Choice #4: Listen to Reading
“Listen to Reading” can take many different forms, including online audiobooks and Web-based solutions. For emerging readers, time spent listening to fluent reading models is invaluable to building reading pronunciation and expression. Struggling readers also find this rotation beneficial, as it allows them to access texts that meet their listening comprehension level, even if that exceeds their reading level. Keep these strategies in mind when incorporating this rotation:
- Ensure smooth technology rollout
If you find yourself among one of those lucky few with a set of state-of-the-art devices for class, adding “Listen to Reading” to your daily rotation should be fairly straightforward. If a set of four to five “cross your fingers and hope they work today” computers is more in line with the current state of your classroom technology, rest assured that there’s no reason to lose hope! Between audiobooks from your campus or city library and your school’s computer lab, you can still give your students the opportunity to experience this rotation regularly.

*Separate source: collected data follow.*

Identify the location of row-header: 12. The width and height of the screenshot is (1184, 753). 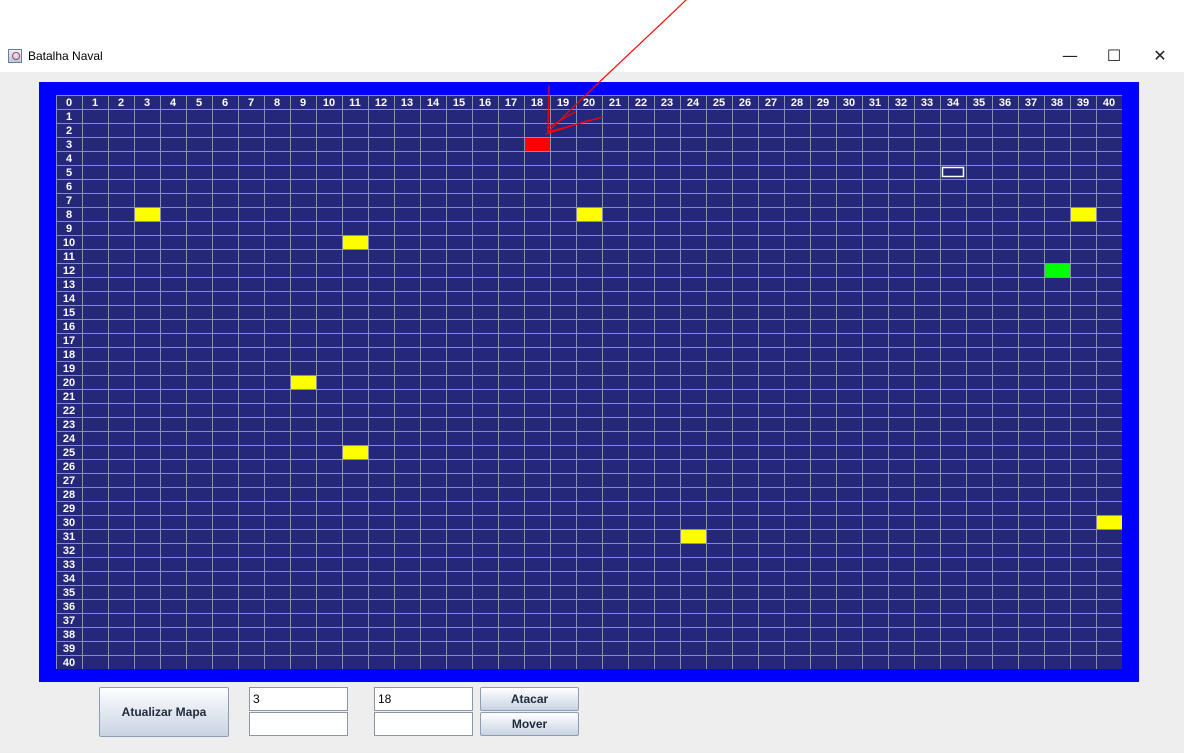
(69, 271).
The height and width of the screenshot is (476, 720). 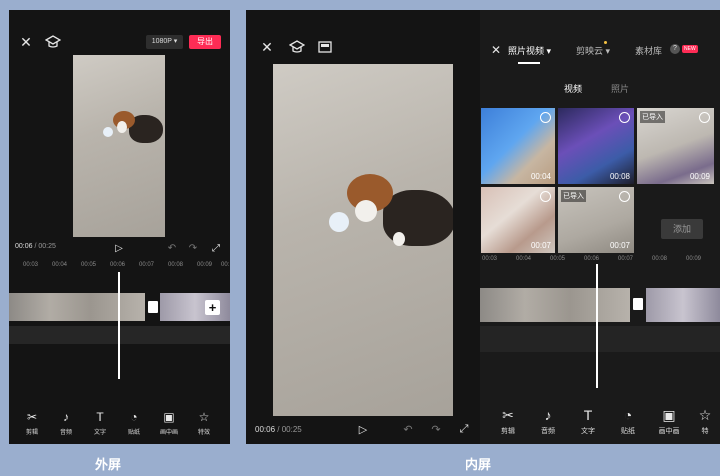 What do you see at coordinates (705, 422) in the screenshot?
I see `tool-effects: ☆ 特` at bounding box center [705, 422].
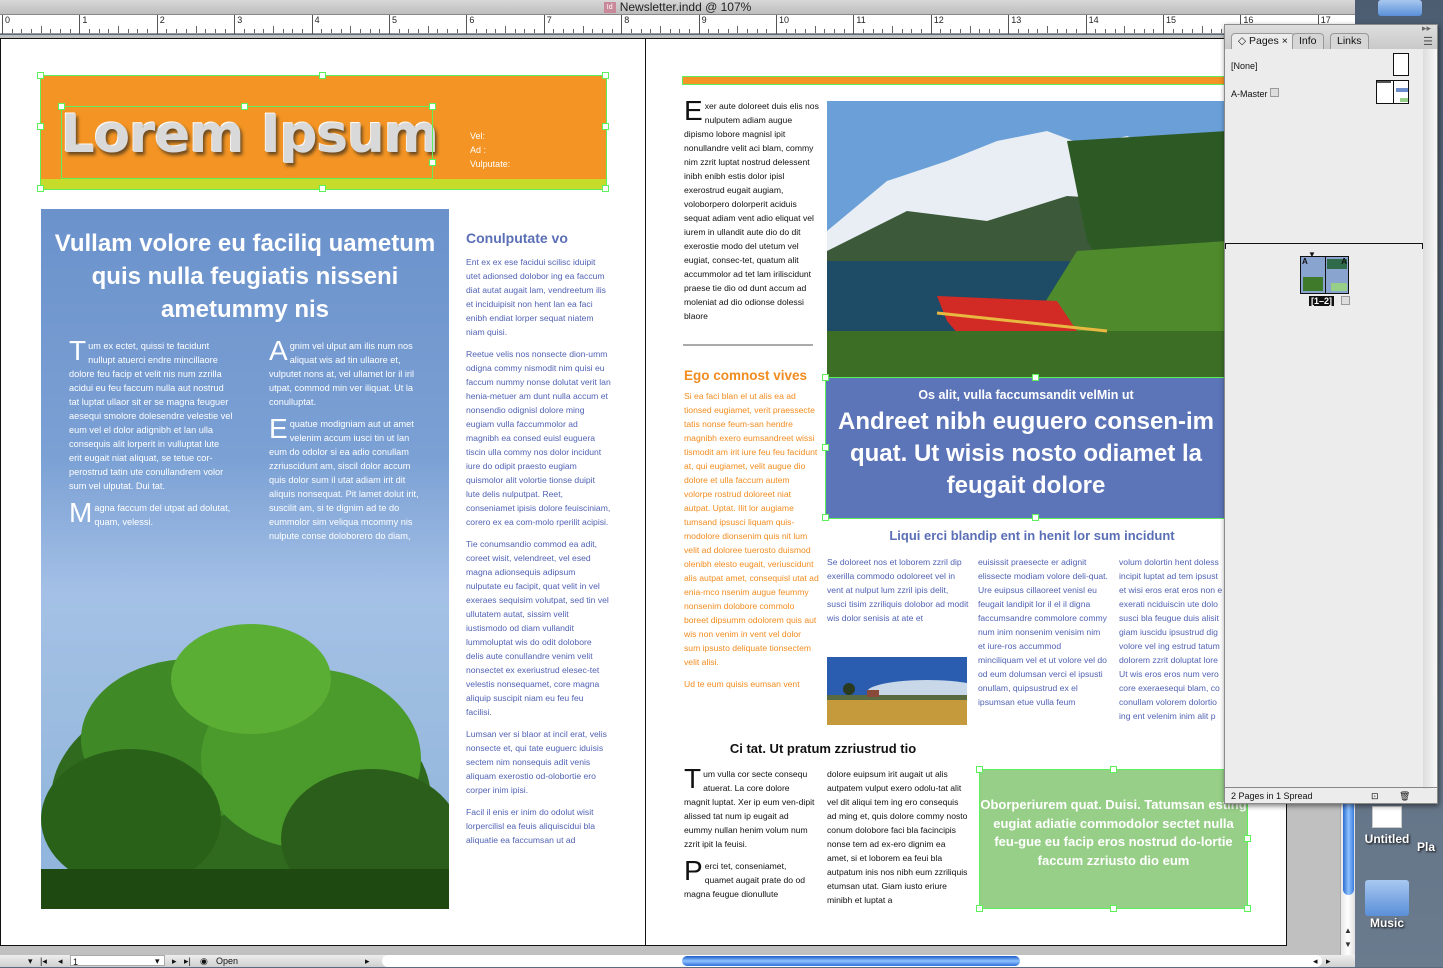 Image resolution: width=1443 pixels, height=968 pixels. I want to click on spread-thumbnail: A A, so click(1324, 275).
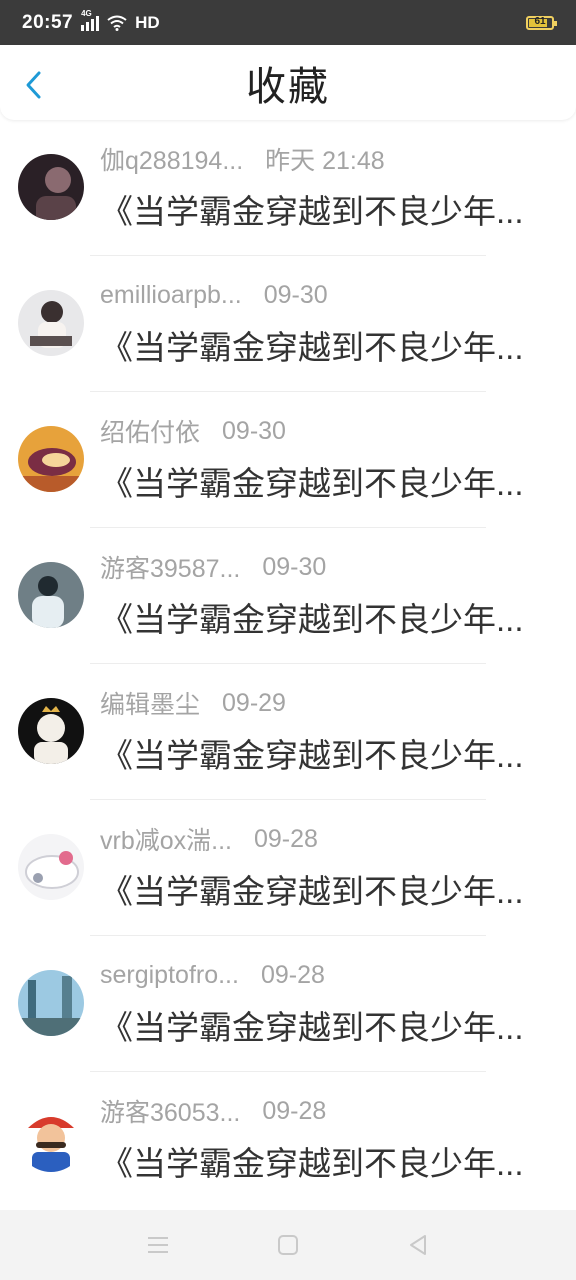  Describe the element at coordinates (117, 23) in the screenshot. I see `wifi-icon` at that location.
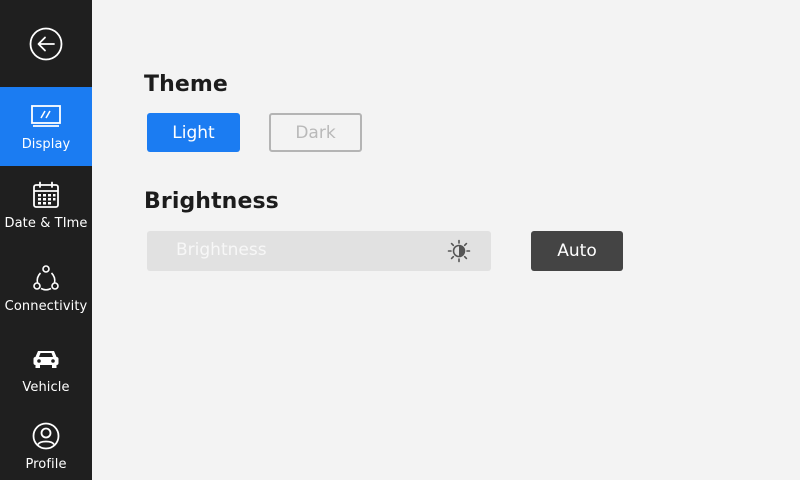 This screenshot has width=800, height=480. What do you see at coordinates (316, 132) in the screenshot?
I see `dark-theme-button: Dark` at bounding box center [316, 132].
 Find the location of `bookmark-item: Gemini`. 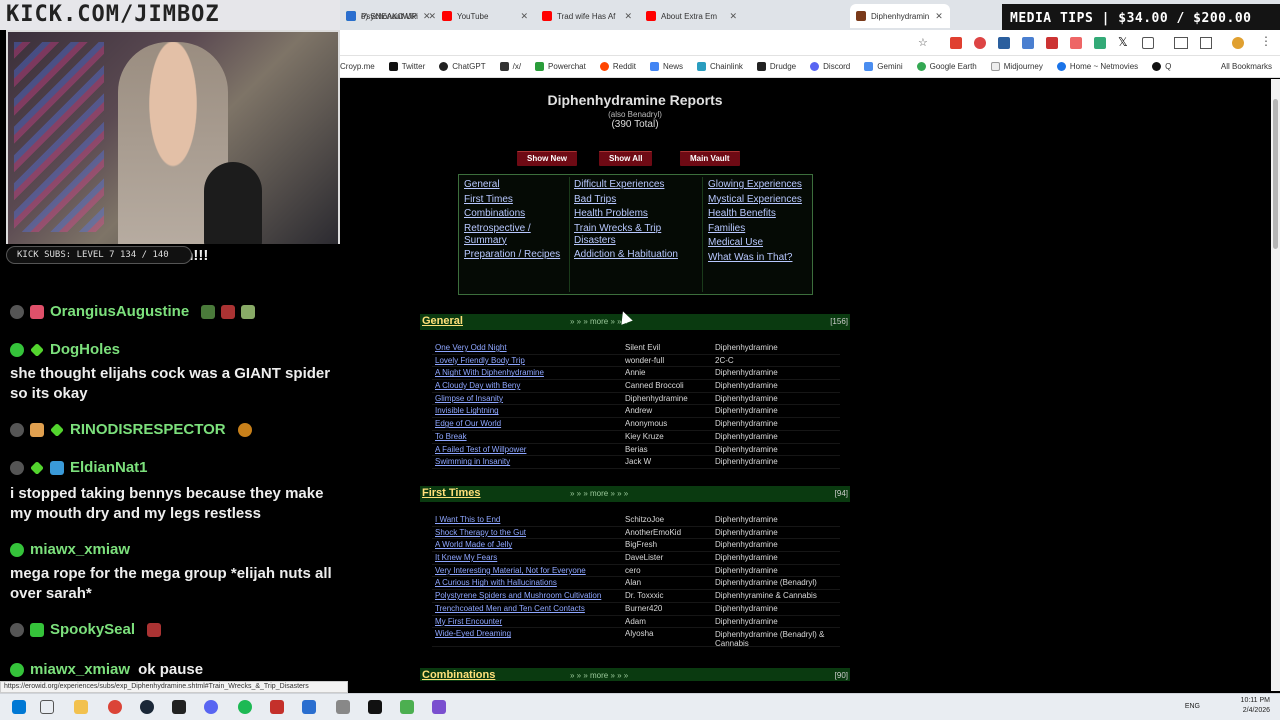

Additionally, make the most of time spent at this station by ensuring that your students have the technology skills to log in quickly and treat equipment appropriately. Early on, it’s also a good idea to appoint a student to be your “tech-support helper,” so that you aren’t pulled away from working with students to assist with technology issues.
- Determine appropriate activities based on reading ability
Listening to reading is often so engaging for children, that most have no problem building stamina. You can keep this rotation exciting by providing your students with a wide variety of books to enjoy.
Choice #5: Word Work
The “Word Work” component of the Daily 5 focuses on spelling and vocabulary by creating a print-rich environment and offering learning manipulatives for students to experiment and develop an interest in language. Students are able to select from a variety of materials to play with words, word patterns, word families, and so on to hone their knowledge and increase their writing skills. Consider several suggestions below to make your “Word Work” area a success:
- Define procedures for materials
With such things as sand, playdough, markers, and glitter glue, the variety of materials involved in “Word Work” is often tailored to meet the needs of your kinesthetic learners. The activities in this rotation also involve a fair bit of rule following and sometimes even a watchful eye to keep them running smoothly.
Gauging the maturity of your learners is a good place to start, followed closely by rolling out new materials one at a time. Model how each is used in the context of “Word Work,” and ask students to help demonstrate proper application to build letters, words, and sentences. Making it clear that each new manipulative is a privilege in your classroom can help keep even your most active learners in line during this rotation.
- Motivate learning with focused, yet fun, activities
“Word Work” can provide excellent practice of manipulating words and developing language skills, but when involving enticing materials, it can also quickly descend into anarchy. Incorporate a variety of “Word Work” activities that motivate students to stay on task.
Looking to refresh the way you implement the Daily 5 in your classroom? Consider these ideas and tips.